At this point a huge convoy of chasers turned up. We decided to head south and then east to another storm, although this died out. However, we continued east almost to I-35 and then south towards Guthrie. A large, violent tornado, which sadly claimed lives to the west of Oklahoma City, was heading towards Guthrie. We couldn't see anything through the rain but we could see via radar that the circulation would pass very close to Guthrie. During this drive, various 'bits' were falling out of the sky in the rain, such as pieces of felt, and leaves. This was very eerie and pretty sobering/scary.
We stopped north of Guthrie to allow the circulation to pass to our south - the rain was intense and so there was no way we were going to thread the needle. CG lightning bolts slammed down all around and the sky to the south was almost completely dark - it was pretty scary stuff.
We then headed south and found branches blocking the road in north Guthrie. I got out to try to move them but one of them was pretty big. A chap turned up the other way in a large pick up. He simply got out, wrapped a chain around the larger branch, tied it to the truck, and pulled the branch out of the way. He then tossed the smaller branch out of the way. We could then pass through - many thanks whoever you were!
We then headed east and then south, to the south of I-44. Another supercell approached whilst we were in Chandler. Further bits of material were spiralling out of the sky amongst the rain. We didn't see a tornado from this, but it had produced several beforehand.
We then continued east, sampling the back of another supercell south-east of Bristow. We found some golfball sized hail and very strong north-westerly winds in the backside of the low-level mesocyclone, but couldn't punch east. We then pulled over to let the storm go.

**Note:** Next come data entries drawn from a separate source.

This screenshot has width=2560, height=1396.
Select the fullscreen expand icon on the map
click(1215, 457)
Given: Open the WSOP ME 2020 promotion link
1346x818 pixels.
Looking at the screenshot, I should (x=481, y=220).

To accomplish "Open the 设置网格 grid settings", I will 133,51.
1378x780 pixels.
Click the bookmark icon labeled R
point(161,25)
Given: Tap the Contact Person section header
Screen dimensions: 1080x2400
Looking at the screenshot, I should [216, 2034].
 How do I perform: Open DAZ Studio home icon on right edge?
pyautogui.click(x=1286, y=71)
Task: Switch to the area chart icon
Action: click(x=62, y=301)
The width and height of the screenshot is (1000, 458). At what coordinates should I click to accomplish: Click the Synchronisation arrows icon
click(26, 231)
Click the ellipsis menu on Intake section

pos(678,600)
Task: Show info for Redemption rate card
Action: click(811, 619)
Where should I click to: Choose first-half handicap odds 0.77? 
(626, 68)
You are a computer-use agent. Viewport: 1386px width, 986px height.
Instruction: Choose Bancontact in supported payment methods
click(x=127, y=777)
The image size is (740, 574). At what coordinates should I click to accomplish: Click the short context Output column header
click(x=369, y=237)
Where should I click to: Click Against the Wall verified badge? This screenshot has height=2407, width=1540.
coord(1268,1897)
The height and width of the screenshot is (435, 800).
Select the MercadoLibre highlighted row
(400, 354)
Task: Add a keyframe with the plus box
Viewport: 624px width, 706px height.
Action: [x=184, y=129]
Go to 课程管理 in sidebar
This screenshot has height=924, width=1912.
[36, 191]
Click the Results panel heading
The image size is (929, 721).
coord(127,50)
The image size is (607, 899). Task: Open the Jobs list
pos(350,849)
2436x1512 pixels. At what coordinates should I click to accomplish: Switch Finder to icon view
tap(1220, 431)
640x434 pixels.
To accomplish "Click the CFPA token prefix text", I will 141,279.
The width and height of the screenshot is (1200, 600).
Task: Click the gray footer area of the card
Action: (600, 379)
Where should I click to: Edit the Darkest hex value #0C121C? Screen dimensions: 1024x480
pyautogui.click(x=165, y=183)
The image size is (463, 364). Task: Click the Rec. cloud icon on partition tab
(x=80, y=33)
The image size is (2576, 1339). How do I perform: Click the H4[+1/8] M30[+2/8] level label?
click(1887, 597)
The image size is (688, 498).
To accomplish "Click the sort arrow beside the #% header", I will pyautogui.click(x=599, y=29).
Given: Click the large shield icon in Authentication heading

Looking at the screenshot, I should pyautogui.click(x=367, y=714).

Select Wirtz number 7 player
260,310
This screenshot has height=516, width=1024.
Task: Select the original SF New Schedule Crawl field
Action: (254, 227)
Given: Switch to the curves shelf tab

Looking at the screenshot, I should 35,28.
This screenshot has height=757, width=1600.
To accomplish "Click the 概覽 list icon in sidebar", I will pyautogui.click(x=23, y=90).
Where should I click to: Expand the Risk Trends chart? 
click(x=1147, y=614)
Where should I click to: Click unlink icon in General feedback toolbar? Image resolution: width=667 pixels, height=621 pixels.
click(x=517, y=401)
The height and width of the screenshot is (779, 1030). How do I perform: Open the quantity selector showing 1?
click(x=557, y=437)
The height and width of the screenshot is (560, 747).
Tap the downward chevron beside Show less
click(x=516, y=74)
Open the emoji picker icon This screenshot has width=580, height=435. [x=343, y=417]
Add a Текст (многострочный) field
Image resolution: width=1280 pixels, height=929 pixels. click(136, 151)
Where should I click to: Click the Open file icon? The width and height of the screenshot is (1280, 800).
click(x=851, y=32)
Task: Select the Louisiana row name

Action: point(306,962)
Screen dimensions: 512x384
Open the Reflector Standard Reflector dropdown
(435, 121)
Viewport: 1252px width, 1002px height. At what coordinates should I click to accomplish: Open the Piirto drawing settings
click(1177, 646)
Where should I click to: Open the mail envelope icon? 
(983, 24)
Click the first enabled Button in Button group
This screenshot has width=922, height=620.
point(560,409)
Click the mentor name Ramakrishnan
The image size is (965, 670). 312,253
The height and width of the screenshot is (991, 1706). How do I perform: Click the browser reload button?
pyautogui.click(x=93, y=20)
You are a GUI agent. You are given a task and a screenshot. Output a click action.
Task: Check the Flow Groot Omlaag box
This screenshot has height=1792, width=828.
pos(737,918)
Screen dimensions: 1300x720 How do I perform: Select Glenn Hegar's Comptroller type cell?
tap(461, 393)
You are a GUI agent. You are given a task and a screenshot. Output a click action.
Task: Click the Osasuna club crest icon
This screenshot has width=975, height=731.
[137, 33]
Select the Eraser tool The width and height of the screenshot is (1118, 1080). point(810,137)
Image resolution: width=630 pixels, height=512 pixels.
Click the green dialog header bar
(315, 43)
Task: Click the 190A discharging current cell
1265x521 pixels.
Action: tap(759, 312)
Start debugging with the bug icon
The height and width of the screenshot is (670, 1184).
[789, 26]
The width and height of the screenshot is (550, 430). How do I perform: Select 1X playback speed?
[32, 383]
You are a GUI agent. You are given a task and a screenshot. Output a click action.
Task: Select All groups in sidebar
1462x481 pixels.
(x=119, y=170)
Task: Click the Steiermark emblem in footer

A short time later, the mesocyclone crossed the small town of Haskell. When we drove into town a little later we found police everywhere with the main road closed. A tornado had passed through although the damage didn't look really bad, but it was damage nonetheless.
We then headed to Tulsa for the night and had dinner and Applebee's.
Pictures and video should be uploaded shortly.
This was a very nasty day of severe weather and our thoughts go out to all those affected by the storms today, and indeed the last several days.